Puis les prestations de maladie et de maternité, et prestations de paternité assimilées : la convention consacre un article à la question de la totalisation des périodes d'assurance pour l'appréciation des droits aux indemnités journalières. Ainsi, il peut être tenu compte des périodes d'assurance accomplies sous la législation d'un des deux États pour l'ouverture et la détermination des droits aux prestations de maladie et de maternité ainsi qu'aux prestations de paternité assimilées prévues dans l'autre État contractant.

Enfin, les prestations familiales sont le dernier champ couvert par la convention. L'article 21 précise que les travailleurs maintenus à la législation de leur État d'origine relèvent de cet État pour le droit aux prestations familiales pour les enfants les accompagnant sur le territoire de l'autre État.

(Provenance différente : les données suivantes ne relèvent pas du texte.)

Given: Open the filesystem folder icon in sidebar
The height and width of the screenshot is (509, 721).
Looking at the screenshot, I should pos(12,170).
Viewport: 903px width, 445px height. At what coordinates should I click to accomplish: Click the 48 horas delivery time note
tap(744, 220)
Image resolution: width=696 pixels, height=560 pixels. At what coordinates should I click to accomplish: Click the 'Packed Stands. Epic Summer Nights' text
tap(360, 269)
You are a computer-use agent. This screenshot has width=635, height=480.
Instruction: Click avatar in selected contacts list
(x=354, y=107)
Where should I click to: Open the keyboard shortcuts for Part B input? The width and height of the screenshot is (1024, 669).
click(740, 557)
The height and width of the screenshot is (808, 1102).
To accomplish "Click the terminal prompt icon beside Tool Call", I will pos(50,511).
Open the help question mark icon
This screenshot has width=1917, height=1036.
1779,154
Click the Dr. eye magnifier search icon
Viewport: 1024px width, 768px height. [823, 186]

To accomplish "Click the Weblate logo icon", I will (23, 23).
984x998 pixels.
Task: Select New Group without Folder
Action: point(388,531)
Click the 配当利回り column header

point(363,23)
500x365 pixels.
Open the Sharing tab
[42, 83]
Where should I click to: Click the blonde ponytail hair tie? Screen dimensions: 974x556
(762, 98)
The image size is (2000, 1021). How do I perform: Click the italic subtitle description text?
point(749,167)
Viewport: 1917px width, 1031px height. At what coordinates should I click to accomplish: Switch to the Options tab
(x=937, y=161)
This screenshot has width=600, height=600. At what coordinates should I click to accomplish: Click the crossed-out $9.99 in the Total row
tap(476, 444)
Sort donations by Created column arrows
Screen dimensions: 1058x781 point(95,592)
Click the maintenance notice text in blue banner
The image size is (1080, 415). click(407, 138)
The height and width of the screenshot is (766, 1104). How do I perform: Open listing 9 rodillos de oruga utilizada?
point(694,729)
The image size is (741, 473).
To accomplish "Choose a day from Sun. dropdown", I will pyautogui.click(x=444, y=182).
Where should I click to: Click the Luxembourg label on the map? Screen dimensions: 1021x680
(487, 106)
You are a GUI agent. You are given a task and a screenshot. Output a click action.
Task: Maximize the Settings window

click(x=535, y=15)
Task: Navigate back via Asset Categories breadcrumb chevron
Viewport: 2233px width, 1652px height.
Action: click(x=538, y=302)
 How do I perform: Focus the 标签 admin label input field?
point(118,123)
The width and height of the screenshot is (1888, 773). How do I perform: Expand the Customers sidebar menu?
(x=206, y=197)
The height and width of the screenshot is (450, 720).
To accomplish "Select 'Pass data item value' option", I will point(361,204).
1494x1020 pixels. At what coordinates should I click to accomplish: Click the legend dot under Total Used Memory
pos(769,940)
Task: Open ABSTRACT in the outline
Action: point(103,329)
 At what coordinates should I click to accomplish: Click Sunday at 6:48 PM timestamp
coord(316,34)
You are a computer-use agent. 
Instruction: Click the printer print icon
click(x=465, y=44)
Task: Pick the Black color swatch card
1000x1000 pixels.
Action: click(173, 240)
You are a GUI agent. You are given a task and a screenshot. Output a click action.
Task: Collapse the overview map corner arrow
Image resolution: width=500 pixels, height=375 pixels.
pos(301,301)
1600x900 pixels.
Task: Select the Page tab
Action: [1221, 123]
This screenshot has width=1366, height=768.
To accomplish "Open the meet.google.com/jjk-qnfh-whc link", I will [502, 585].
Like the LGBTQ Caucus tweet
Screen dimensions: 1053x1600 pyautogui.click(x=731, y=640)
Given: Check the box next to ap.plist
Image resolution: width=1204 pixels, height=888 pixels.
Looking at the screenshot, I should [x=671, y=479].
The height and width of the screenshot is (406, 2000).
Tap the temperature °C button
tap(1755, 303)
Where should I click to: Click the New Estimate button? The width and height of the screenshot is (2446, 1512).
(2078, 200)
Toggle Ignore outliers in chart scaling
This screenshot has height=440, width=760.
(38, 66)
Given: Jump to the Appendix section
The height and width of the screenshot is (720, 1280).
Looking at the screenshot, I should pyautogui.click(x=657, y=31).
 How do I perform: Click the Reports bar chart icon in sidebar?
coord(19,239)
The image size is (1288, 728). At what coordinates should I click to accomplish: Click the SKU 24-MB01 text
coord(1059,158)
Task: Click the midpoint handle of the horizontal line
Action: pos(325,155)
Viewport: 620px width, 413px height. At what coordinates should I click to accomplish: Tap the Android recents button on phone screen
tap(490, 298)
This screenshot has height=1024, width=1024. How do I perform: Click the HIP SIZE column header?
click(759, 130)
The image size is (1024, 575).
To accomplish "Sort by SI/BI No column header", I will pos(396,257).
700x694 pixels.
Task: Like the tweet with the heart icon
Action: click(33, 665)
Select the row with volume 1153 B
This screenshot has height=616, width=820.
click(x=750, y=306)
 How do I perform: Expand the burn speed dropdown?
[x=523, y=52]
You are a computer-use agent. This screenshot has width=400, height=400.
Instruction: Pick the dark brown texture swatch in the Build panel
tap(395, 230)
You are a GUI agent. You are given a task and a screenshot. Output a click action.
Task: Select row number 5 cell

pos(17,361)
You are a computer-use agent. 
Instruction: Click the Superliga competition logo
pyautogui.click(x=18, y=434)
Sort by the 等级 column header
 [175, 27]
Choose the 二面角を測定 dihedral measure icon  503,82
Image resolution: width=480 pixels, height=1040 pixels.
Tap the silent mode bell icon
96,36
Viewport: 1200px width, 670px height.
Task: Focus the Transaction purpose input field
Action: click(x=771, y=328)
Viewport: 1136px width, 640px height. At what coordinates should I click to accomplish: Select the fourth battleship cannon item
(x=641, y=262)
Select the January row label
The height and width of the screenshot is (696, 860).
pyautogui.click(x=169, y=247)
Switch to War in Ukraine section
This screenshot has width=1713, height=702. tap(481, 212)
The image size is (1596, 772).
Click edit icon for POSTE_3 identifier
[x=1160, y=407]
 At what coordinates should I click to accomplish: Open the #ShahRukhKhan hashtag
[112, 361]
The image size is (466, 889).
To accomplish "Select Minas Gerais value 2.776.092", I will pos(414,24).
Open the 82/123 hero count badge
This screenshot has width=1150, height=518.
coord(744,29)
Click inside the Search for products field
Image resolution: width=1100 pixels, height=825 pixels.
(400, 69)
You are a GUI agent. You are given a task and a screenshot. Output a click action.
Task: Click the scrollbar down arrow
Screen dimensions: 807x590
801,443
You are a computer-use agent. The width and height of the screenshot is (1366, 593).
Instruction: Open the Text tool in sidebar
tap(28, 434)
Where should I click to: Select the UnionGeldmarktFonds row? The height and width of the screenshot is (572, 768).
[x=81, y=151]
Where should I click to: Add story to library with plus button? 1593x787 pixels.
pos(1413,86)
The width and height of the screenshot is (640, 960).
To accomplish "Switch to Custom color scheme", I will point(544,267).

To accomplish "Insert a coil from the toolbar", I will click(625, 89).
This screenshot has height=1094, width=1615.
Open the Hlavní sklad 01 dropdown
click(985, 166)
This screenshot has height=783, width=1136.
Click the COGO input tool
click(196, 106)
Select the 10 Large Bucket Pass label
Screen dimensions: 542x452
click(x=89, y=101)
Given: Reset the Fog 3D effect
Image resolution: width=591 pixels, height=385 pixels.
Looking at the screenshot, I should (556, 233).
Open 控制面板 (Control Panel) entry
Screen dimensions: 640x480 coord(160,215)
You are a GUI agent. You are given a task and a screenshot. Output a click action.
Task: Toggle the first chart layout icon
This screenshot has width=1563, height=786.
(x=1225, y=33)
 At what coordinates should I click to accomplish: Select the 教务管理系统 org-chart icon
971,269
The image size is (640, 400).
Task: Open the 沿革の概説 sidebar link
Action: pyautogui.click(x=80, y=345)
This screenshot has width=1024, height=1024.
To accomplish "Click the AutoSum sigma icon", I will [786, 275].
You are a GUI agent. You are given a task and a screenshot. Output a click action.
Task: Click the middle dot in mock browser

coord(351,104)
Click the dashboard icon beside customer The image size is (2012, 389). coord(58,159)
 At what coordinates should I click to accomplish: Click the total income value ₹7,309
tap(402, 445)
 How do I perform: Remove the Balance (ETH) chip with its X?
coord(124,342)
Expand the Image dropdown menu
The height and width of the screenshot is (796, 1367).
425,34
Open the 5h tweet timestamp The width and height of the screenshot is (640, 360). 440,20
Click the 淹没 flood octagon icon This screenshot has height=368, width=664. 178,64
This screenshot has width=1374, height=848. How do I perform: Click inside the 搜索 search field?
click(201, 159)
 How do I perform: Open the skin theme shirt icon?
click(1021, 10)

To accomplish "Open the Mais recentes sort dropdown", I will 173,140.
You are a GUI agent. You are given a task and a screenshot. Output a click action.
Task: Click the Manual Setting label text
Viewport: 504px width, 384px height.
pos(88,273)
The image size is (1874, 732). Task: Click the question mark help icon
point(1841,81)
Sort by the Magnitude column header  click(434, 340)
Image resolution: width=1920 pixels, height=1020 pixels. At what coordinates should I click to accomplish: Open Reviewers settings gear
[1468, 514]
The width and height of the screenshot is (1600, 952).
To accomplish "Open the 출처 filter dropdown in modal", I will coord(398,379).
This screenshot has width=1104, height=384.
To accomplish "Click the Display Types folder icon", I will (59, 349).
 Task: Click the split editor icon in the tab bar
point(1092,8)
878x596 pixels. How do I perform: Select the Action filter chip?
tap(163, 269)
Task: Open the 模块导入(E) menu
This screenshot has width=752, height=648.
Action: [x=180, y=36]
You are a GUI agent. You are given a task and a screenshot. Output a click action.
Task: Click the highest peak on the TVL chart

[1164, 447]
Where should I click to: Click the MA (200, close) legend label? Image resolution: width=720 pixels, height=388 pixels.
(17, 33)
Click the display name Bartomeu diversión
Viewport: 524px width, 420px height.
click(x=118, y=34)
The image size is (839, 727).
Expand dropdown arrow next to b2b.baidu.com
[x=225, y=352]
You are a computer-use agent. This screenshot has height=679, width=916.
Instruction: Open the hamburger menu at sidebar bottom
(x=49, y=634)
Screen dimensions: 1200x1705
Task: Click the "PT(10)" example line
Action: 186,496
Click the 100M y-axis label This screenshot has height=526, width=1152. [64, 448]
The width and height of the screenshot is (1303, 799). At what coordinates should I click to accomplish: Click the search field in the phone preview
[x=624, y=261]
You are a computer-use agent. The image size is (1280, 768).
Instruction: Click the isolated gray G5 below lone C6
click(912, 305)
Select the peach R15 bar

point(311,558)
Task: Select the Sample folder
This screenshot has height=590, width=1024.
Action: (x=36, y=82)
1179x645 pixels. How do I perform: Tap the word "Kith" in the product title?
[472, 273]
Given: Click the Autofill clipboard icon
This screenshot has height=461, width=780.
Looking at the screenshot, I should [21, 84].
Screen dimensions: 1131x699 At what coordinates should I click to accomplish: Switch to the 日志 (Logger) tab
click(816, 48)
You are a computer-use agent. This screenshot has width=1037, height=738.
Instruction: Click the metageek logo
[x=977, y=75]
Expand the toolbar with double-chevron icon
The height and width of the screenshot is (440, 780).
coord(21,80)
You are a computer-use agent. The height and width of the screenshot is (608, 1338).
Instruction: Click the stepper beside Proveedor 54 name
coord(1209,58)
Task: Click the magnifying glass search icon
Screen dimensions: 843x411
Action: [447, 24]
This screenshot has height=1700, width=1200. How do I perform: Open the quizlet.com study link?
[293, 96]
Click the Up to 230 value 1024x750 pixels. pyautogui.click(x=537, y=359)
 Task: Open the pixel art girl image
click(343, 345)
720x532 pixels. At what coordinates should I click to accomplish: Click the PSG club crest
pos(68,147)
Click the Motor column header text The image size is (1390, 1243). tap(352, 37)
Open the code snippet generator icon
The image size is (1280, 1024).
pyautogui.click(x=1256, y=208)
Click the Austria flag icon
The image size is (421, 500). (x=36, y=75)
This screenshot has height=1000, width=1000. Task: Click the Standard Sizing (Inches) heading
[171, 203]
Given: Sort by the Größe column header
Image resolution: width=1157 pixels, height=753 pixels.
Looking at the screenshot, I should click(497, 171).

Des dispositions diverses permettent la bonne application de la convention par les institutions de sécurité sociale et les organismes de liaison de chacun des deux Etats. Parmi celles-ci, outre les considérations « classiques » que l'on trouve habituellement, il convient de noter l'introduction d'un article sur la coopération technique destinée à permettre la mise en oeuvre des dispositions conventionnelles, ainsi que des dispositions habituelles relatives à la confidentialité des données personnelles et à la lutte contre les fraudes. Cette coopération technique doit permettre aux Parties contractantes de développer des échanges de bonnes pratiques, d'expertise et d'assistance techniques sur tel ou tel aspect de leurs systèmes de sécurité sociale, ainsi que d'éventuels projets communs dans ce domaine.

Le nombre de personnes potentiellement concernées par cette convention est difficile à déterminer, mais il sera en tout état de cause limité. Au 31/12/2012, 2 862 Français étaient inscrits auprès des services consulaires, contre 2 139 en 2002, soit une augmentation de près de 34 % en 10 ans. Les relations entre nos deux pays sont excellentes, la coopération bilatérale au beau fixe, et ce dans tous les domaines : économique, politique, culturel ... La France est parmi les premiers investisseurs en Uruguay, une quarantaine d'entreprises y sont implantées. Au niveau scientifique, l'Institut Pasteur est présent en Uruguay. En matière d'éducation, le lycée français accueille de nombreux étudiants, et la France est le 6ème pays de destination des étudiants uruguayens en mobilité.

En conclusion, cet accord vient compléter utilement un dispositif législatif déjà étoffé. L'Uruguay a déjà ratifié le présent accord, la France doit envoyer un signal positif à son partenaire en le ratifiant à son tour. Je vous recommande donc d'adopter le présent projet de loi, qui pourrait faire l'objet d'une procédure d'examen simplifié en séance publique le 16 avril prochain.

M. Alain Néri. - L'Amérique du sud est un continent porteur d'espoirs, cet accord est important pour nos concitoyens implantés dans ce pays. Mais il faut faire un effort de simplification administrative lors de leur retour, en particulier en matière de traduction des documents, qui est souvent difficile et onéreuse. Ne pourrait-on mettre en place une structure qui pourrait les aider ?

M. Jean-Claude Requier, rapporteur. - C'est une bonne suggestion, qui s'inscrit dans le cadre de la simplification administrative.

Suivant l'avis du rapporteur, la commission adopte le projet de loi et propose son examen sous forme simplifiée en séance publique.